あれは去年の9月のことだった(今は2001年なので2000年9月の話)。てくてくGISの中の「GISとは?」、「FAQ:投影法を極める」が書き終わって、そろそろソフトの具体的な操作を説明するページがほしいなぁと思っていた。

講習会の資料は公開しているけど、あれはあくまでも相手を目の前に説明することを前提としている。よって、本筋から外れた、ちょっとした裏技や注意事項というのは、口で説明していることが多い。資料に全部書いてあると、聞く側としては安心してしまい説明を聞かない場合もあるので、意識的に口頭で説明する部分を残していることもある。

講習会資料は口頭で説明をしなければ不充分な内容だと思う。それで、口での説明がなくても演習が可能な、オンライントレーニングのページが作りたいなぁと思っていた。

通常、講習会を依頼されると、まずどんなデータを使うかを考える。依頼元が持っているデータで講習会をやってほしい、という場合もあるし、全てお任せします、という場合もある。しかし、今回の場合は講習会を受ける側が持っているデータなんて想定できない。無限の人が見る可能性があるWeb上で、全ての人が共通して持っているGISデータなんて絶対にないだろう。

とするとあと考えられるのは、同じデータを作ってもらうか、どこかで配布しているフリーのデータをダウンロードしてもらうか、売られているデータを買ってもらうか、こちらから配布するかだ。

迷走するデータの準備

演習用のデータを作ってもらう、というのは、データの入力の演習という意味でも非常によい方法だ。で、時は10月。数値地図フェアで設置されていた地理院の相談コーナーを偶然発見し、そこで相談してみた。「数値地図2500の町丁目界のデータから図郭線を消去し、GIF画像を作ってWebからダウンロードさせてもいいですか?デジタイズの演習の背景図として使いたいんです」と聞いてみた。

私の読みでは、画像になってれば、座標値の情報は落ちてるわけだから、らくらくオッケーだろうと思っていた。ふふふーん♪ま、申請書出せば大丈夫だろうなぁと思っていたのだ。

いきなりそんなこと聞かれた地理院の方もびっくりだっただろう。そんな変なこと聞く人、そうはいないんじゃないかな?

そして世の中そんなに甘くはなかった。残念ながらこれはNGだったのだ。くすん。

この辺りから、演習用データの準備は迷走し始める。

むーん。じゃフリーのデータをダウンロードしてもらうか???昨年の9月の時点では国土数値情報はまだ公開されてなかったし、地球地図とかも考えたんだけど、私のページの演習やるために英語と格闘してもらうっつーのもなんか違うよなぁ。
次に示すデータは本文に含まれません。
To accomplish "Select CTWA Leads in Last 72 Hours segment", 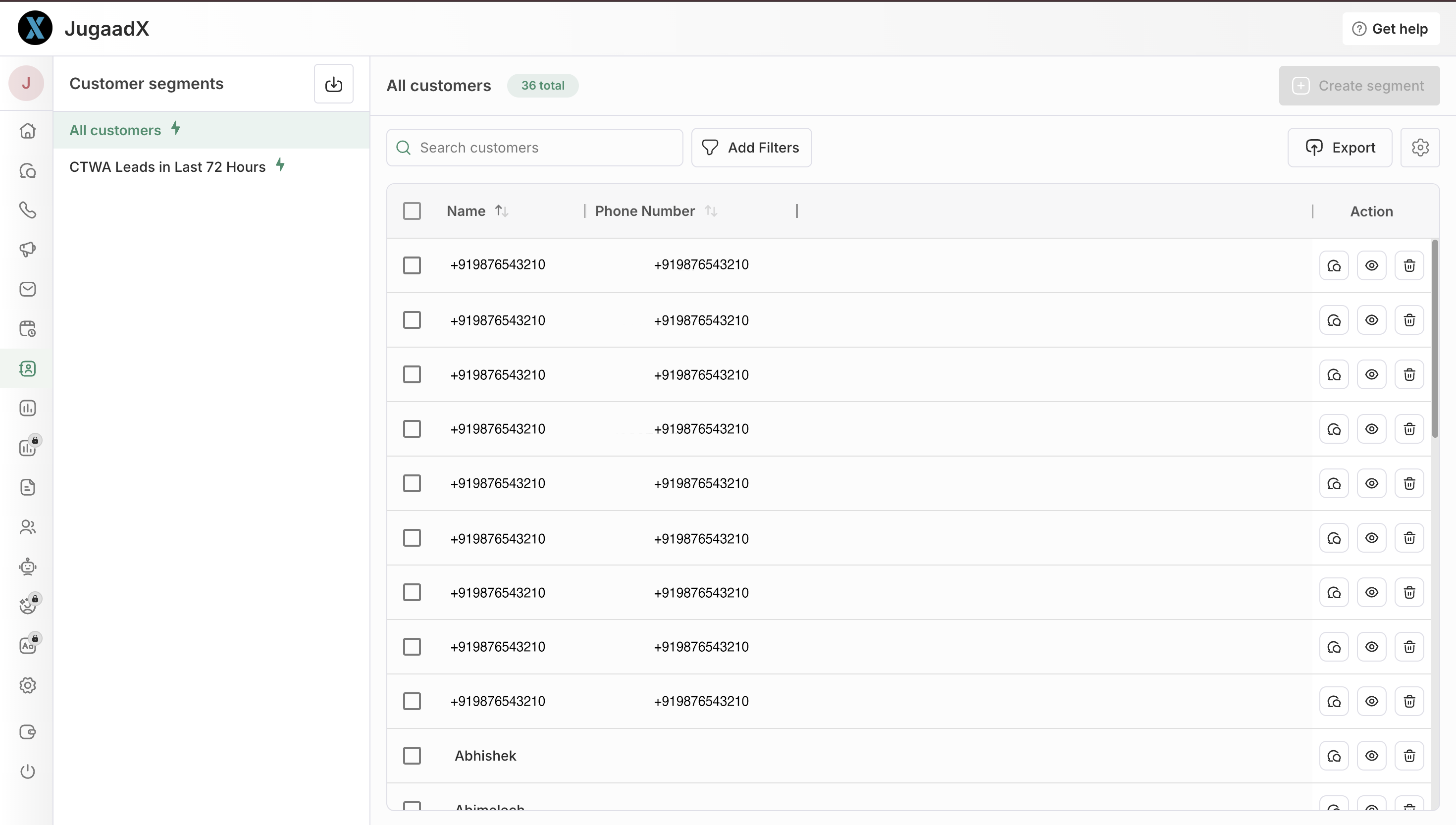I will click(x=167, y=166).
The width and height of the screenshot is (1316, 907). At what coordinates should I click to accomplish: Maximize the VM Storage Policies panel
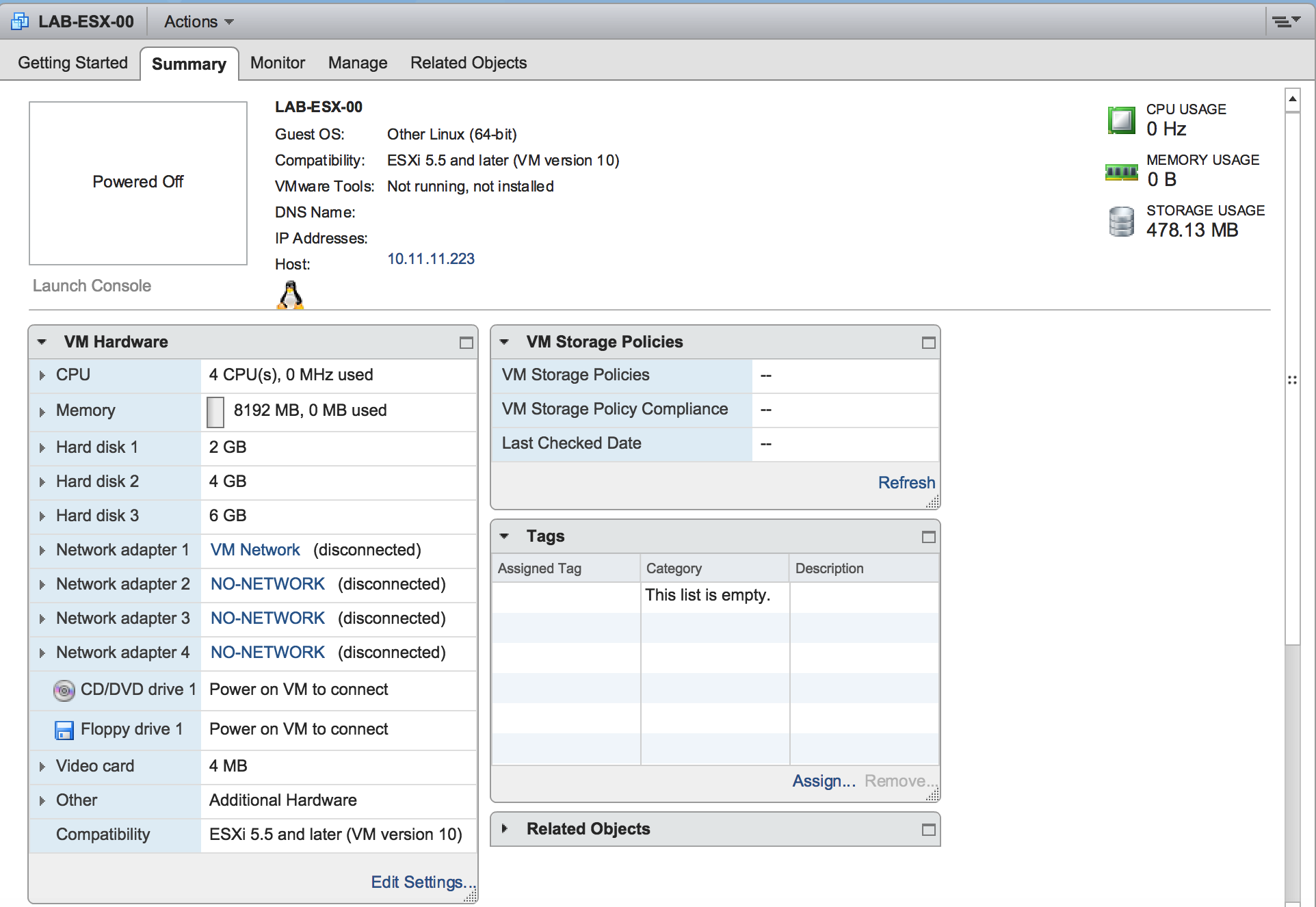[x=928, y=343]

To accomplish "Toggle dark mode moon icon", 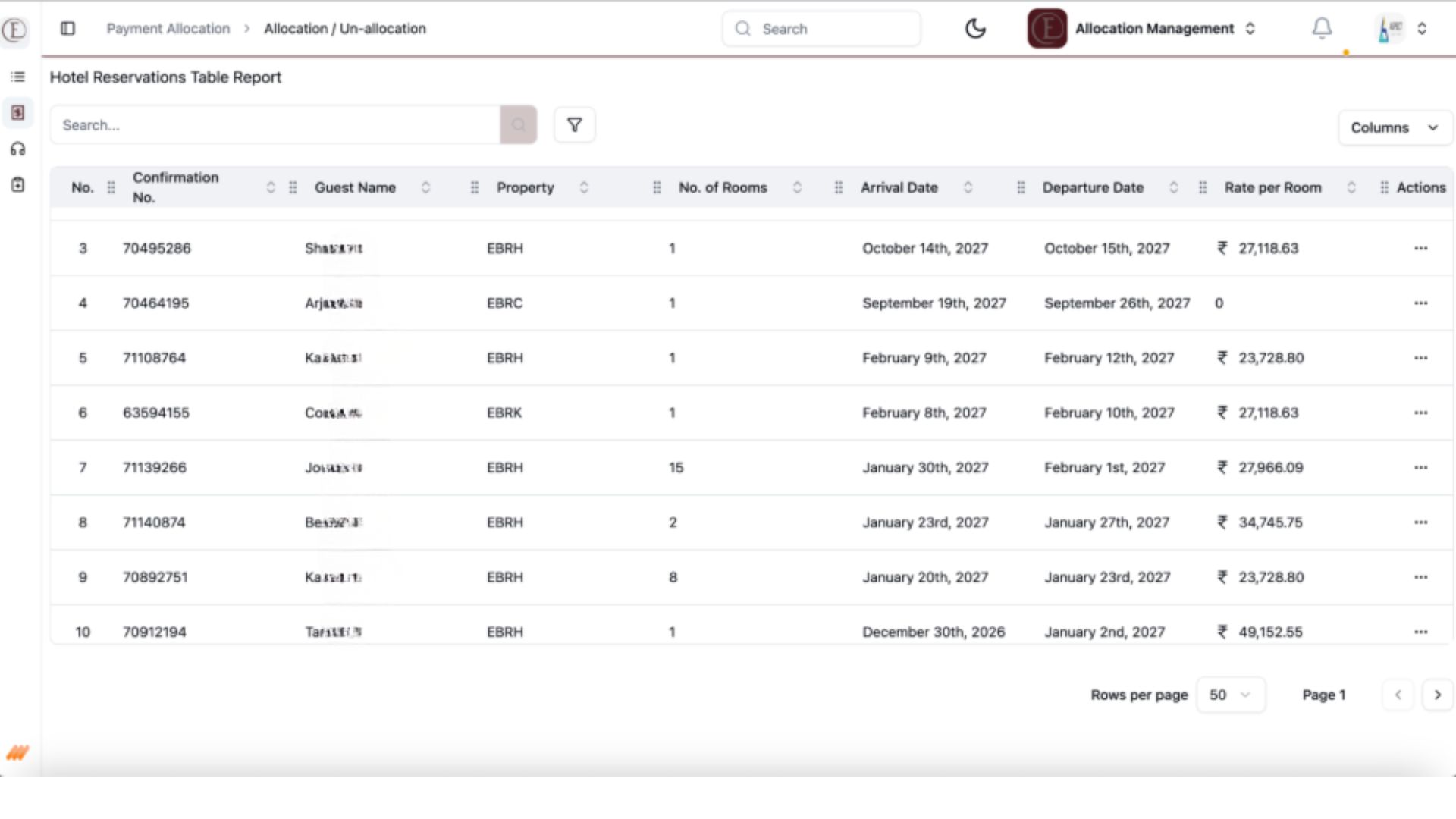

その他でも、日本語の属性を持ったGIS用データがフリーで配布されている、というオープンなサイトは発見することができなかった。しかも、ArcViewの演習ページが作りたいわけだから、せめて.e00、できればシェープが欲しいところだ。むーん。

むーん。じゃ、買ってもらうかぁ???でも、わざわざ私のページの演習をやりたいがために、お金がかかるのも何か違うよなぁ。私が閲覧者の立場なら、個人でお金を払ってデータを買おうとは絶対に思わないもんなぁ。しかも自分とはなんも関係のない地域のデータだったらぜぇ〜ったい買わないぞ。そんなサイトこっちから願い下げよぉ、と強気に出てしまうだろう。ま、全ての人が私ほどケチかどうかは別として、データを買うとなったら、演習に対しての敷居が高くなるのは確かだろう。むーん。

数値地図は無理だよね。。。

むーん。どーしたらいいんだ〜!というわけで、何らかのデータをこちらから配布したい、と思うようになった。でも自分が作ったデータがあるわけではないし、他で作ったデータをシェープに変換して配るのは制限が生まれるだろう。いろんな地方の人が私のページを見る可能性があるわけだから、その人たちが「自分の住んでいる地域でも同じ解析がしてみたい!」と思ったときに、入手が困難だったりするデータだと魅力半減だ。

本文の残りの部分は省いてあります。